In Wisconsin, the law says you can’t refuse a tenant because he’s black. Except sometimes, you can.
A Milwaukee appeals court on Tuesday ruled in favor of a white man who kicked out his black tenant, finding that the state’s fair housing law does not apply to situations where individuals are sharing a dwelling. The black roommate in the case, Martin Jones, claimed in an appellate brief that he had been evicted because the wife of his white roommate, Michael Haller, took issue with his race. A lower court dismissed Jones’s claims with prejudice in 2015, but he appealed the ruling.
But his luck was no better at the appellate level.
“It is undisputed that the reason Haller made Jones vacate 2209 East Vollmer was based, at least partially, on the fact that Haller is African American,” the Wisconsin 1st District Court of Appeals wrote.

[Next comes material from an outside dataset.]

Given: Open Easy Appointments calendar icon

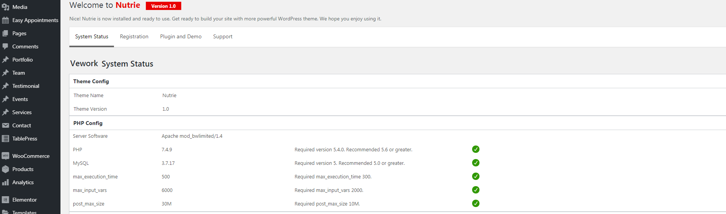Looking at the screenshot, I should 5,20.
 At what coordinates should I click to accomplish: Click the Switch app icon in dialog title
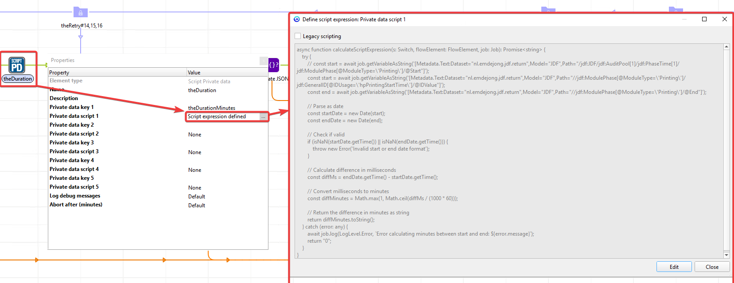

But the men’s rental agreement doesn’t show that either man saw the residence as a two-unit dwelling, and their relationship was more similar to that of roommates living in one unit.
“When Haller informed Jones that he would have to move out, therefore, it constituted a decision by Haller as to the person with whom he wished to share his home,” the court wrote. “Such an act is not subject to the Wisconsin Open Housing Law.”
Jones moved in with Haller, who was recently separated from his wife, in February 2013, according to Jones’s court filings. He signed a $400-a-month rental contract for one of Haller’s three bedrooms in a Milwaukee house. Haller remained in the house with him, and the two occasionally watched TV together and talked about personal things. Though Haller was separated from his wife, Alicja, she also occasionally dropped by to do her laundry in the house she co-owned with her husband.
Then one day, Haller and his wife got in a fight that ended with Haller telling Jones he had to move out because Alicja had "issues" with a black man living in their house, according to Jones’s brief for the court.
"The [Haller] also told [Jones] that he felt bad about asking the [Jones] plaintiff to move out but that he had to take his wife's wishes into account because her name was also on the title to the house," the brief said.
Jones moved out by the deadline, less than two months after moving in with Haller. But such a request violated Wisconsin state law, Jones claimed, because it discriminated against him based on race. Haller was more than a roommate, according to Jones: He was the homeowner and thus a proper landlord.
Haller told the court a different story.
Haller alleged that Jones was nothing more than a bad roommate who hogged the fridge and monopolized the shared television.
"Twice, [Haller] found feces that were very large and unflushed in the toilet which [he] had to plunge and flush down," he also alleged in his brief for the appeals court.
And Haller claimed that Jones tried to trick him into saying something incriminating after Haller told him he’d have to move out, all while audio-recording their conversation on his phone. While Jones claimed that Haller volunteered a race-based reason for eviction, Haller said Jones tried to trick him into saying it was because of Jones’s race. In addition, Jones allegedly took a collectible blanket of Haller's with him when he finally left.
In his brief, Haller also claims that his wife had no influence over his decision to evict Jones, and that they had even cohabited together for a time.
“It's true that my wife came over and we had an argument, like so many that we'd had during our marriage, but it was nothing to do with my having a Black roommate,” Haller wrote. “She was angry at me for being able to seemingly be getting along fine without her.”